◆ Selected text:
--
Behavioral addictions, such as an addiction to gambling or shopping, are characterized by consistent compulsions to participate in certain behaviors, regardless of the consequences. Those with behavioral addictions often face several damaging personal characteristics and emotions that may lead them to use substances. Sometimes, the substance use becomes another compulsion, while in other cases the substances are used to cover up these feelings. Regardless of the specific reason, co-existing behavioral addictions and substance use is a harmful combination.
Impulse Control Issues
Impulsivity, the key component of behavioral addictions, is the predisposition toward unplanned reactions despite the possibility of negative consequences. Reduced impulse control is a constant concern for those suffering from behavioral addictions. In fact, the term “impulse control disorders” is often used synonymously with behavioral addictions. By consistently giving into impulses, those with behavioral addictions reduce their ability to overcome such impulses in the future, creating a dangerous spiral of behavior.
--
◆ Data provided:
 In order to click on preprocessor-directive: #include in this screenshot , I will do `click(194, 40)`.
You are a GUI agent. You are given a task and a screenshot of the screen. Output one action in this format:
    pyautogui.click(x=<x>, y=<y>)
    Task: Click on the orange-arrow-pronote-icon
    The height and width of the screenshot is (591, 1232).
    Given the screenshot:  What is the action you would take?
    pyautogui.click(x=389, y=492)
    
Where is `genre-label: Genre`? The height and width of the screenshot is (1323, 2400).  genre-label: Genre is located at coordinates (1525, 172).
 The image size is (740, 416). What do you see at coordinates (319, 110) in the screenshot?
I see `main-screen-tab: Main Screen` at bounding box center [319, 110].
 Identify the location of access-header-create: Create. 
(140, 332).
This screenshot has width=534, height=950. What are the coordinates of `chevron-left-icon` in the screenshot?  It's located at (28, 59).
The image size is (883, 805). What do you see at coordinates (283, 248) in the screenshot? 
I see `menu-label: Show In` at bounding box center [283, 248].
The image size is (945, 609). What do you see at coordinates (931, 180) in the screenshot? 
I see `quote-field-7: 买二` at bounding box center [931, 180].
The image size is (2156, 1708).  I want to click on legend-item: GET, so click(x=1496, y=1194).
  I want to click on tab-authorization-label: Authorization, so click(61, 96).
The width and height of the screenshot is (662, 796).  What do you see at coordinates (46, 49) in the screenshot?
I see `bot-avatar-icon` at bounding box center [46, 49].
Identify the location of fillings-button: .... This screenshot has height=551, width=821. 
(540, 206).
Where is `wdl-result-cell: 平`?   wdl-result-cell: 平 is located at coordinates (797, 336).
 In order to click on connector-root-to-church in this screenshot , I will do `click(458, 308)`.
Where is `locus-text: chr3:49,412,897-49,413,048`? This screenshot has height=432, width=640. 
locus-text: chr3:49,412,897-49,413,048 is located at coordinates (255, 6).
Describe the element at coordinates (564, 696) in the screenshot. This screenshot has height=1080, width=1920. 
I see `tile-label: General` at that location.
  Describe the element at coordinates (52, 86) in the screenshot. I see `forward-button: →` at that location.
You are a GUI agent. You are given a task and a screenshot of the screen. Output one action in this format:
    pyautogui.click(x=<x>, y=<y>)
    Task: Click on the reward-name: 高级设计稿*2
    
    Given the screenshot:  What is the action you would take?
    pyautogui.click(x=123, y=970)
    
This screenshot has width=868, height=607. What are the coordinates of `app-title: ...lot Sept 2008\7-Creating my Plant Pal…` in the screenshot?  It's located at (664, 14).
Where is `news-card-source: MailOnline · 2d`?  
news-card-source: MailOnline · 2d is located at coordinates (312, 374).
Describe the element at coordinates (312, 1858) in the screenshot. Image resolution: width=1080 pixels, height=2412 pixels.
--
◆ Required action 1: Please decide whether each statement agrees with the text on behavioral addictions, answering yes or no and quoting the deciding words: (a) Impulsivity is called the key component of behavioral addictions. (b) Substance use always becomes another compulsion for those with behavioral addictions. (c) The term "impulse control disorders" is often used as a synonym for behavioral addictions.
◆ Required action 2:
Answer these questions from the text on behavioral addictions:
(a) What two examples of behavioral addictions does it name?
(b) How does it describe co-existing behavioral addictions and substance use?
(c) What does consistently giving into impulses create?

◆ Expected answer 1:
(a) Yes: "Impulsivity, the key component of behavioral addictions"
(b) No: "Sometimes, the substance use becomes another compulsion, while in other cases the substances are used to cover up these feelings."
(c) Yes: "the term “impulse control disorders” is often used synonymously with behavioral addictions"

◆ Expected answer 2:
(a) An addiction to gambling and an addiction to shopping
(b) As a harmful combination
(c) A dangerous spiral of behavior